What the Fastly Outage Can Teach Us About Observability

On Tuesday June 8th, the Content Delivery Network Fastly experienced an outage that made large swaths of the web unavailable for nearly an hour. To focus on the positive, this outage can serve as a wakeup call for Observability teams, because it shows how much modern sites depend on resources beyond their immediate control, and how hard it is to "observe" these kinds of issues with an incomplete Observability mindset. In this blog post, I will talk about the Fastly outage, examine how traditional monitoring technologies would have responded to that outage, and show how adopting Digital Experience Monitoring inside your Observability practice is crucial to detecting and responding to these types of issues.

Inside a CDN Outage

Fastly is a Content Delivery Network (CDN). While today’s CDNs serve many different functions, their primary job is to cache copies of a website's content or resources in data centers around the world, so that this data is geographically closer to a website's visitors when they request it, thus reducing the latency and improving performance. CDNs do this by sitting "in front" of a website or API. For example, when someone accesses splunk.com, the requests for this site’s images, CSS, fonts, and perhaps even its HTML markup are all served by the CDN instead of by the origin server.

In the diagram below, we can see how the CDN sits between the site visitor and the origin server. When the browser requests main.js, the CDN already has a copy, and returns it more quickly than the origin server would have. When the browser makes an API call, the CDN passes that request through to the origin server.
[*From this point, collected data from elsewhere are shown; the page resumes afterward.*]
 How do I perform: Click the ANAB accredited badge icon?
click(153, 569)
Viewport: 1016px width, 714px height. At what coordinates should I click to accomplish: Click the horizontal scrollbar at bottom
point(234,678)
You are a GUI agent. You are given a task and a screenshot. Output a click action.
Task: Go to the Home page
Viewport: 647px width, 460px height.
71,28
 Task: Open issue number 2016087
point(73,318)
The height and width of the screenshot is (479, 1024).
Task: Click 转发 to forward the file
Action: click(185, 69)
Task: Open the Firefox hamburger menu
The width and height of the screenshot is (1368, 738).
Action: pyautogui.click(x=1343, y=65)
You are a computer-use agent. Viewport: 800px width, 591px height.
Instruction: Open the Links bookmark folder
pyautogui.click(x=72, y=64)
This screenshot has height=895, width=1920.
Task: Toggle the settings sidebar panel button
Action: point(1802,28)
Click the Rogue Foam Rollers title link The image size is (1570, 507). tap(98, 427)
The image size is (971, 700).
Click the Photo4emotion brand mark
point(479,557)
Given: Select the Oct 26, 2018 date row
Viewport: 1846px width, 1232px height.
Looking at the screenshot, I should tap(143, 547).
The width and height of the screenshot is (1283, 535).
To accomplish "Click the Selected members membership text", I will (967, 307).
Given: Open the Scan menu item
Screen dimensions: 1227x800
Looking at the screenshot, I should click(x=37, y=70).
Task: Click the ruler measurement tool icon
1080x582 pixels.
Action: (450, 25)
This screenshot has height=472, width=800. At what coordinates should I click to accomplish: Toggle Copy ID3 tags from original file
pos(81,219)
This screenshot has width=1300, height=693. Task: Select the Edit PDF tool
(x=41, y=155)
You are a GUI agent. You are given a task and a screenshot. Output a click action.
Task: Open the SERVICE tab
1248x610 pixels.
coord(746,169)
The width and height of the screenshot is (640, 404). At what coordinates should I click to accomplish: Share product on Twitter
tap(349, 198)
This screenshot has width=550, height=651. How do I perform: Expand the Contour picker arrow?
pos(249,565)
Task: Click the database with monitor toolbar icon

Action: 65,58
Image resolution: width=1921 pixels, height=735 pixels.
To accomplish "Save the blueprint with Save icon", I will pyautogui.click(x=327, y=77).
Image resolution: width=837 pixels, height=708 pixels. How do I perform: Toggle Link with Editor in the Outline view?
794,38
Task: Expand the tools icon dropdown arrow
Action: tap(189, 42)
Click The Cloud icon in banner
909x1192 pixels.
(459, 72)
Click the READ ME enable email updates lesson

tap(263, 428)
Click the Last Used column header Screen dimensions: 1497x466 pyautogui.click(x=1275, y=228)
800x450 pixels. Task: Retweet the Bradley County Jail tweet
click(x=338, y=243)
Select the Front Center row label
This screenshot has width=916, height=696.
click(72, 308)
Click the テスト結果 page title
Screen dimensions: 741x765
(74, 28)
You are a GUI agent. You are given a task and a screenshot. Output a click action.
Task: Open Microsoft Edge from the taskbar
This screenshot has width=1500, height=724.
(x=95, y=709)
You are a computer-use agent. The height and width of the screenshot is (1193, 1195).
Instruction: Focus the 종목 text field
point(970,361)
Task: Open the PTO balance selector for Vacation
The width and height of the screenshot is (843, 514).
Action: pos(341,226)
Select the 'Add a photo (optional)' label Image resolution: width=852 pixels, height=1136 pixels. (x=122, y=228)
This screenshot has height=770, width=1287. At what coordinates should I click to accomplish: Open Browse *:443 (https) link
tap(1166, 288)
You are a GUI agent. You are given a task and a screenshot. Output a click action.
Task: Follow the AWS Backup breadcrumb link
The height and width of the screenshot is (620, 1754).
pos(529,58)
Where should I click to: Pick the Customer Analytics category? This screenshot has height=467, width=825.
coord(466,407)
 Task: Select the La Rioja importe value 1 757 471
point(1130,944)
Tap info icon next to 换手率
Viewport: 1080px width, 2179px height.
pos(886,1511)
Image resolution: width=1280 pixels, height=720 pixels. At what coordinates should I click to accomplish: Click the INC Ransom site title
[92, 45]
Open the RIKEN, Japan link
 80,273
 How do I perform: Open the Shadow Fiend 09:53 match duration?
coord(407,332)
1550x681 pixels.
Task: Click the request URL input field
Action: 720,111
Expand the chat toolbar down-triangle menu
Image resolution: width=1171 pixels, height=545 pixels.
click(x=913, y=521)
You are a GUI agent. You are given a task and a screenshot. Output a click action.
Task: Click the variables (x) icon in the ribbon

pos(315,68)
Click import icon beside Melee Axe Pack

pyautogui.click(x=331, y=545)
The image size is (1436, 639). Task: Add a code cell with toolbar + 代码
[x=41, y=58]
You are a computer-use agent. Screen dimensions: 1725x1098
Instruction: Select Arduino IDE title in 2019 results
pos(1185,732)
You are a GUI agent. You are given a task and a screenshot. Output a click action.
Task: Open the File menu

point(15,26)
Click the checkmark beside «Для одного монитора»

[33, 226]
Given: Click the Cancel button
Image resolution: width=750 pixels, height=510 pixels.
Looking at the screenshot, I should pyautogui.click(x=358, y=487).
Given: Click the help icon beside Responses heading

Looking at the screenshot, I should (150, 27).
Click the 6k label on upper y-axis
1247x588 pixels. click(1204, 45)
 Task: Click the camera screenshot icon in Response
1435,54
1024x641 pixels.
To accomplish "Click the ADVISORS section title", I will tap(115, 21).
On Tuesday, due to an internal issue, Fastly could not respond to any requests. These requests didn't pass through to the origin server so it couldn’t service those requests either. The diagram below illustrates this breakdown: 

What a User Experiences During a CDN Outage

The Splunk Observability team has a sample online store, BroomsToGo, that was actually impacted by the CDN outage this week. It runs on Shopify, which uses Fastly, so I was able to use our Observability tools to see first-hand what users experienced. Below is a waterfall chart from Splunk Synthetic Monitoring that shows the requests the browser made when it tried to load BroomsToGo:

Requests that were sent directly to the application host broomstogo.com, such as base HTML and an API request, were successful. All of the site's assets, including CSS, most images, and JavaScript, were served by the host cdn.shopify.com, which was fronted by Fastly. Because of the outage, requests for those assets all returned a 503 error. Failing to load the CSS and JS had a catastrophic effect! I captured the image below that shows how poorly the site looked and behaved during the CDN outage:

That bad user experience was also bad for business. Even if you could have scrolled around to find the unstyled "checkout" button, it wouldn’t have worked! The JavaScript functions attached to that button didn't load, because the main.js file failed to load from the CDN.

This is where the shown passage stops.